By: Mark Fitzgerald
Canada’s stock market reacted giddily Monday to Conrad M. Black’s announcement that he will be stepping down as Hollinger International Inc. CEO this Friday. At the 4 p.m. EST close of the Toronto Stock Exchange, stock in the holding company Hollinger Inc. (TSE ticker: HLG.C) had soared to Canadian $5.00 — up C$1.49 or 42.45% from last Friday’s close. At midday, the stock had been even higher, up 45% to $5.20.
On Wall Street, investors also reacted positively, but not as dramatically, to the weekend’s developments. At the 4 p.m. closing bell of the New York Stock Exchange, shares in Hollinger International (NYSE ticker: HLR) were priced at U.S. $15.73, up $2.23 or 16.52% from Friday’s close. During Monday’s session, the stock traded as high as $16.10. Black’s private holding company Ravelston Corp. controls Hollinger Inc., which in turn controls Hollinger International, the Chicago-based publisher of the Chicago Sun-Times, the Daily Telegraph in London, and other newspapers.
Published financial reports from Toronto said the run-up in Hollinger Inc. stock — which was still off its 52-week high of C$6.10, which it reached in January — was propelled by investor feeling that Black’s departure would smooth the way for a sell-off of some Hollinger International newspapers.

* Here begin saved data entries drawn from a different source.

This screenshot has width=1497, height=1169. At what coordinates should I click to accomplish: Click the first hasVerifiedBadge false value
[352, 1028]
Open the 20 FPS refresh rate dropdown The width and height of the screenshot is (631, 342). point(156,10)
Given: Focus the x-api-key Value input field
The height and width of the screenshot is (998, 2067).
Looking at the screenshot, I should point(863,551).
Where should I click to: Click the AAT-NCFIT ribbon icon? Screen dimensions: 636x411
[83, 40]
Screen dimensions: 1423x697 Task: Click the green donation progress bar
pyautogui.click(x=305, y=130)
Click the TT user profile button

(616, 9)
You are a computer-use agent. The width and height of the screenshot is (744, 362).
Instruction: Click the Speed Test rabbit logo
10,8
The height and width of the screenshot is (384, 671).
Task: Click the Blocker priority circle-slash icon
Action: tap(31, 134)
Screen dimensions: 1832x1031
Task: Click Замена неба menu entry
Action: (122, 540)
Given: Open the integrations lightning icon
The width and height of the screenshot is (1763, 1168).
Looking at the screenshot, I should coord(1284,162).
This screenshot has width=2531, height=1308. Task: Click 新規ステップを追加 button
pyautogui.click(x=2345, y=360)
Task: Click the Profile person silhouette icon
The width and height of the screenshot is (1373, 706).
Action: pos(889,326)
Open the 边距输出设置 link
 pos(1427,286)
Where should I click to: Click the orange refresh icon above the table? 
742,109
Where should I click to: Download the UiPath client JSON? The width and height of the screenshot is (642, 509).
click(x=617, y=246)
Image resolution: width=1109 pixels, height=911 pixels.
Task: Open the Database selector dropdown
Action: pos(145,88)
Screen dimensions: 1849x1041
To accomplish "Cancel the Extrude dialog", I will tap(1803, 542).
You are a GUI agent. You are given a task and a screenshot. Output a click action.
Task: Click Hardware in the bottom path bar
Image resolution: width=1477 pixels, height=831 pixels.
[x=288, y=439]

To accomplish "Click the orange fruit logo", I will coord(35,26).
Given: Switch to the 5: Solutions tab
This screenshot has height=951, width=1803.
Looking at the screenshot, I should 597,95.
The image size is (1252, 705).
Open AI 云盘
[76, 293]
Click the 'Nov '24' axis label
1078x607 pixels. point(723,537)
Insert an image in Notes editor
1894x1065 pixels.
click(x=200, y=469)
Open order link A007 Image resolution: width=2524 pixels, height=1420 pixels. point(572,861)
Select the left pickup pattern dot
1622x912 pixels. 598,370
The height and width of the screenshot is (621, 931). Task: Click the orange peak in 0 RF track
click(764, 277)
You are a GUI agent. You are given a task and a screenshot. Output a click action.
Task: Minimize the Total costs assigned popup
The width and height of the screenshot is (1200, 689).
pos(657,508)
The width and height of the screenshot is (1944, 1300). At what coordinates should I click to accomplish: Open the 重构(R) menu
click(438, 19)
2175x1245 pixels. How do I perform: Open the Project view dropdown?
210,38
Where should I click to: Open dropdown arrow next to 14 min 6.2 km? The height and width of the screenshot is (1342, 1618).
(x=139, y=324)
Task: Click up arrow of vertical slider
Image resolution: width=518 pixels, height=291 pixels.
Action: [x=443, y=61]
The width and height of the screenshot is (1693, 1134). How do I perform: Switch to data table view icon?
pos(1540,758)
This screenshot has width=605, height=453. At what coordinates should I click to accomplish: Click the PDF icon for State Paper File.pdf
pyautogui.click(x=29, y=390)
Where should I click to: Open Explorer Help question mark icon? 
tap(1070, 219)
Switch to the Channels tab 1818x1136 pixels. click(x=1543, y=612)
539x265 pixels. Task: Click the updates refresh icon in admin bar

In a Form 6-K filed Monday with the Securities and Exchange Commission, Hollinger International said Black would resign as CEO effective this Friday. Resigning along with Black were Hollinger International COO and Sun-Times Publisher F. David Radler and Hollinger International Vice President and Corporate Counsel Mark Kipnis. All three also agreed to pay their part of a combined U.S. $15.6 million in supposed “non-compete” payments paid to them individually in connection with the sale of Canadian papers to CanWest Global Communications. While the company had previously assured investors the payments had been authorized by independent directors of the board, the 6-K filing said that “did not occur ‘and that statements that the payments were’ made ‘to satisfy a closing condition’ were not accurate.”
Another Hollinger executive who shared in those payments, Executive Vice President J.A. Boultbee, was fired after the executive committee failed “to reach agreement with him on several matters,” the SEC filing said.